Es war lediglich die Arbeit, mit der er Molly betrog.
Molly hatte die verrücktesten Ratschläge von Freundinnen ausprobiert, um Ted wieder mehr für sich zu interessieren, doch alles hatte nichts gefruchtet. Er hatte in den meisten Fällen überhaupt nicht darauf reagiert.
Um sich aufzuputschen, wenn es im Büro Ärger gegeben hatte, griff Ted immer häufiger zur Flasche. Molly wollte nicht zusehen, wie er sich selbst kaputtmachte.
Als seine Frau hatte sie das Recht, ihm gutgemeinte Ratschläge zu geben, doch wenn sie etwas sagte, endete dies meist wie heute.

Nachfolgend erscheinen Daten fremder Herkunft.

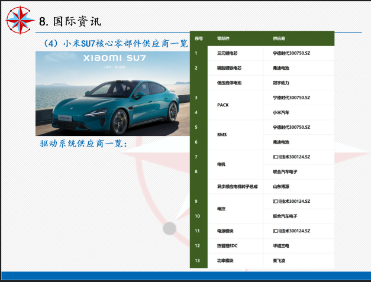Click the '小米SU7核心零部件供应商一览' subtitle
This screenshot has height=282, width=371.
(116, 43)
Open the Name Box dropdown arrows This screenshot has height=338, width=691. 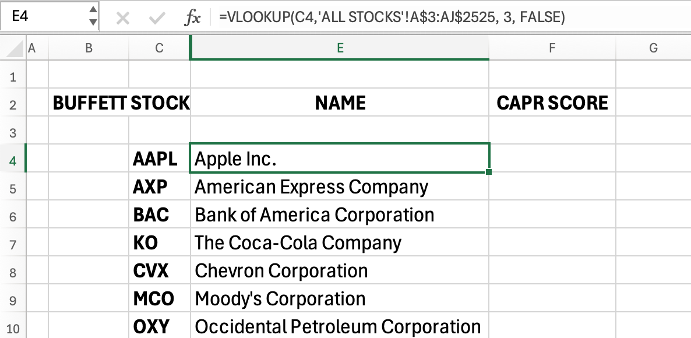click(93, 16)
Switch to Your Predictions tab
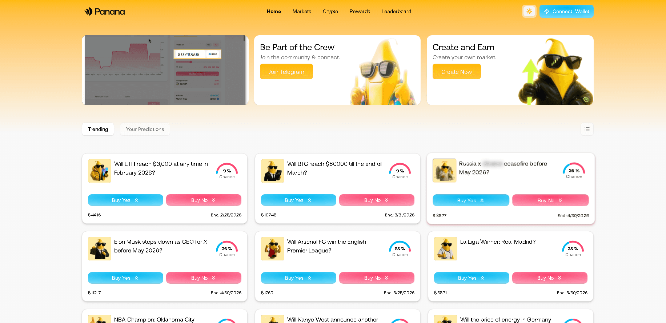 point(145,129)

Es hatte sie viele Worte gekostet, um Ted zu überreden, mit ihr hierher zu fliegen und mit ihr hier - auf Hawaii - Urlaub zu machen. Molly hatte sich sehr viel davon versprochen.
Ted würde endlich einmal ausspannen und zu sich selbst zurückfinden, das hatte sie gehofft, doch dieses Wunder war bis jetzt noch nicht eingetroffen. Ted war immer noch gereizt und hektisch - und er hatte in diesen sieben Tagen, die sie nun schon hier waren, noch kein einziges Mal mit ihr geschlafen. Er hatte nicht einmal den Versuch unternommen, zärtlich mit ihr zu sein, und die wenigen Küsse, die er ihr gegeben hatte, waren ohne jede Emotion gewesen. Geistesabwesend hatte er sie in seine Arme genommen. Gedankenverloren hatte er seine Lippen auf ihren Mund gelegt.
War das Feuer von früher tatsächlich in ihm schon erloschen?
Ted war doch erst dreiundvierzig.
Molly begab sich zum Fenster.
Über dem noblen Bungalowdorf, in dem sie wohnten, spannte sich ein herrlicher schwarzsamtener Himmel. Die Sterne glitzerten wie geschliffene Diamanten. Eine Nacht für Verliebte. Eine Nacht für Romantiker.